### [TEXTE FOURNI]

Stanley Tucci a adapté le livre «Un portrait par Giacometti», de James Lord.

3 questions à Stanley Tucci, réalisateur de Giacometti

Le Musée national des beaux-arts du Québec (MNBAQ) présente jusqu’au 13 mai, en exclusivité dans la capitale, le long-métrage Giacometti – Le portrait final, complément indispensable à l’exposition consacrée au réputé peintre et sculpteur suisse. Dans un échange de courriels avec Le Soleil, le réalisateur Stanley Tucci revient sur la genèse du long-métrage et sur sa vision de l’artiste.

1. Que saviez-vous de Giacometti avant le début du tournage?

### [CONSIGNE]
Rédigez, s'il vous plaît, la suite de l'entretien avec Stanley Tucci sur Giacometti, à partir de l'endroit où il s'interrompt.

### [Entrées enregistrées d'une collection]
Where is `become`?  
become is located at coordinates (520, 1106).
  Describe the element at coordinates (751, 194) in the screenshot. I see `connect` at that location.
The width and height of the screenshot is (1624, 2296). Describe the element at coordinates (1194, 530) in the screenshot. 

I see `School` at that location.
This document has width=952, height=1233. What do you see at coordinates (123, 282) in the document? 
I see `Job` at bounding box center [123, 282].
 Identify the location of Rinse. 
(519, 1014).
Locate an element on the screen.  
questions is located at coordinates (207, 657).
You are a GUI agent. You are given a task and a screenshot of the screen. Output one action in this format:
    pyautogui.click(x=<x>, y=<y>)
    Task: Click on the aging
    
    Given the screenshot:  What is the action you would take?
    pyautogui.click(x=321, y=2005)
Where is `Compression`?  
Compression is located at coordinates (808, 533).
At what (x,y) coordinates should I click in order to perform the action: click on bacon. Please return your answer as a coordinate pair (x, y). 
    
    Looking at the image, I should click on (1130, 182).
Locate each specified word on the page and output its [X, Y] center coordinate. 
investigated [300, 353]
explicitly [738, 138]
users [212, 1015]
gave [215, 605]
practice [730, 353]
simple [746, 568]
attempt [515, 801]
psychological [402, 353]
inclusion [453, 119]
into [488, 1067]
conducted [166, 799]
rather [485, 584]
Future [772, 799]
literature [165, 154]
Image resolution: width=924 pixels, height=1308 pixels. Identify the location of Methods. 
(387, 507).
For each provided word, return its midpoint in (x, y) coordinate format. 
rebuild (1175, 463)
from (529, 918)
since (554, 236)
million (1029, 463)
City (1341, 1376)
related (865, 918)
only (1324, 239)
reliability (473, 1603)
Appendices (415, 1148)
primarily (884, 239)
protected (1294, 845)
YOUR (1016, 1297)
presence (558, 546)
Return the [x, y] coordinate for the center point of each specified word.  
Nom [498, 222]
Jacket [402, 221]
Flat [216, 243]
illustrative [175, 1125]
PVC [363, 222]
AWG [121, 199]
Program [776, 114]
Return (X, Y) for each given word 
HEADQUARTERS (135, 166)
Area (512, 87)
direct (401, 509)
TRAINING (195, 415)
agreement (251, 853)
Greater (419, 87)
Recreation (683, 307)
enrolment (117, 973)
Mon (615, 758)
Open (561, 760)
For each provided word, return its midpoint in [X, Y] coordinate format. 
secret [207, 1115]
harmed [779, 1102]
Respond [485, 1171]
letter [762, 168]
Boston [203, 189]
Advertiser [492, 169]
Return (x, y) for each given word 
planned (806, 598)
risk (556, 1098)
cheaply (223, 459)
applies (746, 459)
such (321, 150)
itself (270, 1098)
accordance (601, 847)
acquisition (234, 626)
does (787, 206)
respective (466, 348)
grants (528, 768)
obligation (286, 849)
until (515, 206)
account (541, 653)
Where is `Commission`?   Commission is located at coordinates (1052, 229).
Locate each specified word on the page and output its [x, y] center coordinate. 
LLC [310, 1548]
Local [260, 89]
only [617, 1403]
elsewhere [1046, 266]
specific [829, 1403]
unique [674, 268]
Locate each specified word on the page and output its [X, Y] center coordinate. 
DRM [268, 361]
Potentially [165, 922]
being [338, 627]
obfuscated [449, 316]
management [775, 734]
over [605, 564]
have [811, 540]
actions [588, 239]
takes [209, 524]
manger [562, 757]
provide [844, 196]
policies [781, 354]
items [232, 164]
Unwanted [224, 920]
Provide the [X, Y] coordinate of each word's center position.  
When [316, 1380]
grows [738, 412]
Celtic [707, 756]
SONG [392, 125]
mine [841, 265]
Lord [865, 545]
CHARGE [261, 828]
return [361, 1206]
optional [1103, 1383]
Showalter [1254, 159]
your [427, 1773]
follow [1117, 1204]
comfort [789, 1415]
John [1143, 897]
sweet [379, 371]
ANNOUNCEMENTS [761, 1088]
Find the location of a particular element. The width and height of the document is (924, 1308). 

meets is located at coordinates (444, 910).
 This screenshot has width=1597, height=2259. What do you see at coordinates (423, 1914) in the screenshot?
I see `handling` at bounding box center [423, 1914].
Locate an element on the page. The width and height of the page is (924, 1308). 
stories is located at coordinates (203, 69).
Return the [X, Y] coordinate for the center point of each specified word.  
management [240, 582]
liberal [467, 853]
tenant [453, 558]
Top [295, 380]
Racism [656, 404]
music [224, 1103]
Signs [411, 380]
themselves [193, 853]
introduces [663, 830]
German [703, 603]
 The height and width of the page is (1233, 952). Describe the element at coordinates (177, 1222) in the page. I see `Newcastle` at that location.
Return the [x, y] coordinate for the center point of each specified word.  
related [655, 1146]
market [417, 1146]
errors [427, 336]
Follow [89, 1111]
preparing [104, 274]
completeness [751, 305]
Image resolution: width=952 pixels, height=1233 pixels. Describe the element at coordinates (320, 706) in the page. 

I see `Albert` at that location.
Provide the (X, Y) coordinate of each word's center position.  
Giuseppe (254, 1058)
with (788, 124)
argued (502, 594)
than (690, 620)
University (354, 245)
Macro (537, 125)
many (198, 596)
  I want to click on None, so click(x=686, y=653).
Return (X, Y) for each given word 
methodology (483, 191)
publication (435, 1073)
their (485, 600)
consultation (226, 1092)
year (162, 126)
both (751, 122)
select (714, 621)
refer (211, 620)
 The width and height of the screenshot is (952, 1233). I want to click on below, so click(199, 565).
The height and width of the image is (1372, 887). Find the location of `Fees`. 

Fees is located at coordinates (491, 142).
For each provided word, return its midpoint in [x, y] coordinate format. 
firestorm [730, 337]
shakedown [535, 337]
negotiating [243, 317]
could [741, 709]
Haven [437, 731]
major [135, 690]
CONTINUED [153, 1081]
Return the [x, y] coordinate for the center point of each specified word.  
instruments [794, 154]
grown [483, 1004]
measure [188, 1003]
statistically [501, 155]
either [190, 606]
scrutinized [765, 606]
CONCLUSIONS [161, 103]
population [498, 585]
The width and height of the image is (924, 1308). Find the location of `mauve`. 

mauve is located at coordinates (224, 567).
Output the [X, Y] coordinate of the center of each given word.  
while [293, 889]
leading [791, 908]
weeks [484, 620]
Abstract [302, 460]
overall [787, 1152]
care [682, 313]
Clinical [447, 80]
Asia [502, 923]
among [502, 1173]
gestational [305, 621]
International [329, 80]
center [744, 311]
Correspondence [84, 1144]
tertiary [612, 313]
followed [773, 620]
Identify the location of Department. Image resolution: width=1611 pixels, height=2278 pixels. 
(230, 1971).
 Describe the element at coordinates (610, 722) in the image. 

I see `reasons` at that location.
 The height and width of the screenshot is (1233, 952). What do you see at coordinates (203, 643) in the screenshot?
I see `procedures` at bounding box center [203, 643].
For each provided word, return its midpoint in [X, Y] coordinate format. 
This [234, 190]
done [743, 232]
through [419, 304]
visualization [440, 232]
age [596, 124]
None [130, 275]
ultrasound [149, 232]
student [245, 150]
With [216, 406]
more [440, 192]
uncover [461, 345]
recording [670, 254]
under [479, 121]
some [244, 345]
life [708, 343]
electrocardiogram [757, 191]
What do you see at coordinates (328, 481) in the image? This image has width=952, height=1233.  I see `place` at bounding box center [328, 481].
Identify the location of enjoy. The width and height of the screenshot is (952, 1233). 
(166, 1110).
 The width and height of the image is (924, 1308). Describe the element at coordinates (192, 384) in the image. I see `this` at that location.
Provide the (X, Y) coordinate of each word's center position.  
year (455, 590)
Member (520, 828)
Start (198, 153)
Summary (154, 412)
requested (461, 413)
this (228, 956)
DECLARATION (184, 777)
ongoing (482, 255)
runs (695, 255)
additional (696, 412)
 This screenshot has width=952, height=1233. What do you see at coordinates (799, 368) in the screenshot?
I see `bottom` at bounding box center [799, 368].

### [RÉPONSE]
R J’ai découvert le livre qui a servi de base au film, il y a une trentaine d’années (Un portrait par Giacometti, de James Lord). C’est le meilleur que j’ai trouvé sur le processus créatif de Giacometti. Je l’ai longtemps traîné partout avec moi. À part mes nombreuses lectures, j’ai aussi visité les musées et les galeries qui présentaient ses œuvres.

2. Est-ce que Geoffrey Rush s’est imposé dès le départ comme alter ego de Giacometti?

R Geoffrey a toujours été présent dans mon esprit. J’ai vite réalisé qu’il était parfait pour le rôle. J’avais besoin d’un grand acteur qui, non seulement lui ressemblait vaguement, mais qui était également capable d’humour noir.

3. Giacometti était-il un personnage aussi excentrique que le film le montre?

Son comportement dans le film s’appuie sur la description donnée par plusieurs personnes de son entourage qui l’ont bien connu. Par exemple, il est vrai que lui et sa femme vivaient une relation ouverte. Giacometti fréquentait des prostituées et Annette avait des amants, même si elle aurait préféré une vie monogame et un style de vie plus conventionnel. Je ne peux pas dire que c’était un mariage très en santé.